Our commitments for the procurement of coal have materially changed from amounts previously disclosed as of December 31, 2007. The following table presents our total estimated coal purchase commitments at September 30, 2008:

   
2008
   
2009
   
2010
   
2011
   
2012
   
Thereafter
 
Ameren(a)
  $ 126     $ 498     $ 294     $ 148     $ 17     $ -  
UE
    72       293       181       80       -       -  
Genco
    25       111       44       24       -       -  
CILCORP/CILCO
    14       42       36       27       17       -  

(a)    Includes amounts for Ameren registrant and nonregistrant subsidiaries and intercompany eliminations.

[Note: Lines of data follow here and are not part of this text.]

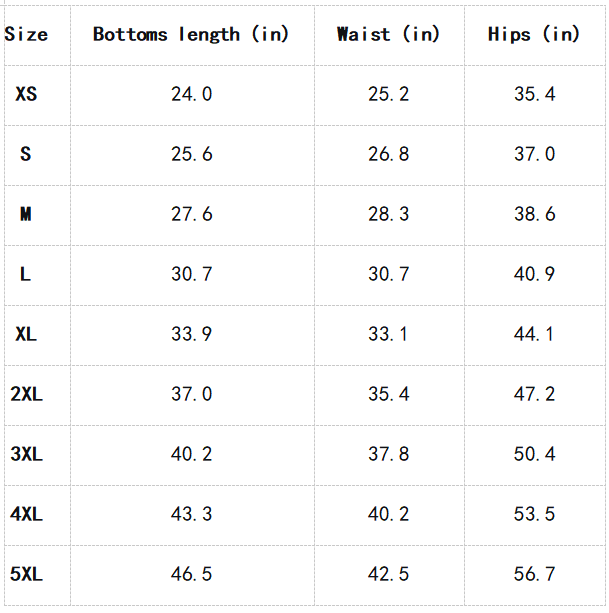Click the 3XL size label
Viewport: 609px width, 613px height.
26,454
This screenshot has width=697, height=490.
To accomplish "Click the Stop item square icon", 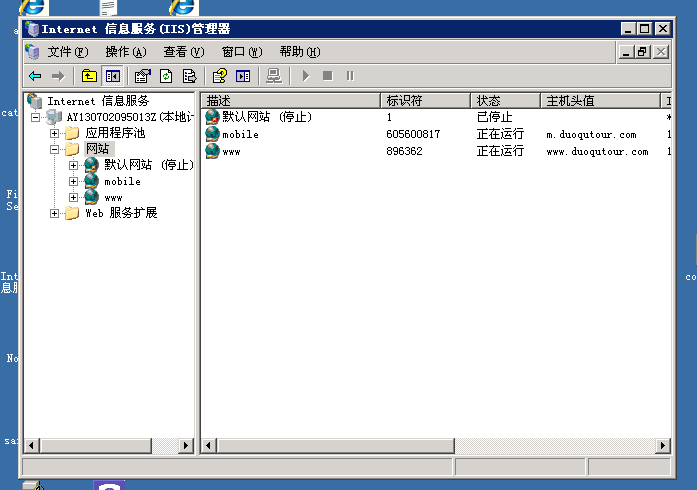I will pyautogui.click(x=327, y=76).
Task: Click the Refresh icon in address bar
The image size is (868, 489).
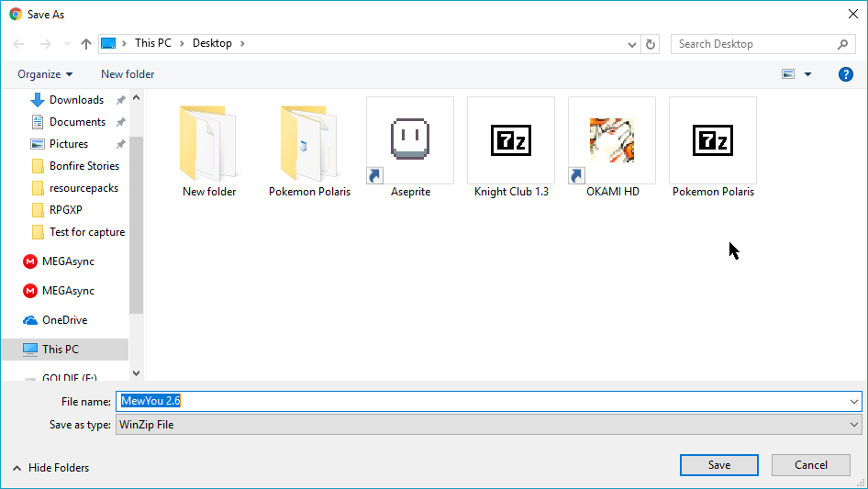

Our commitments for the procurement of natural gas have materially changed from amounts previously disclosed as of December 31, 2007. The following table presents our total estimated natural gas purchase commitments at September 30, 2008:
 
   
2008
   
2009
   
2010
   
2011
   
2012
   
Thereafter
 
Ameren(a)
  $ 178     $ 524     $ 399     $ 249     $ 135     $ 138  
UE
    21       86       59       41       27       43  
CIPS
    37       112       70       63       45       60  
Genco
    7       10       8       8       5       8  
CILCORP/CILCO
    43       136       101       52       30       19  
IP
    67       173       160       85       27       8  

(a)    Includes amounts for Ameren registrant and nonregistrant subsidiaries and intercompany eliminations.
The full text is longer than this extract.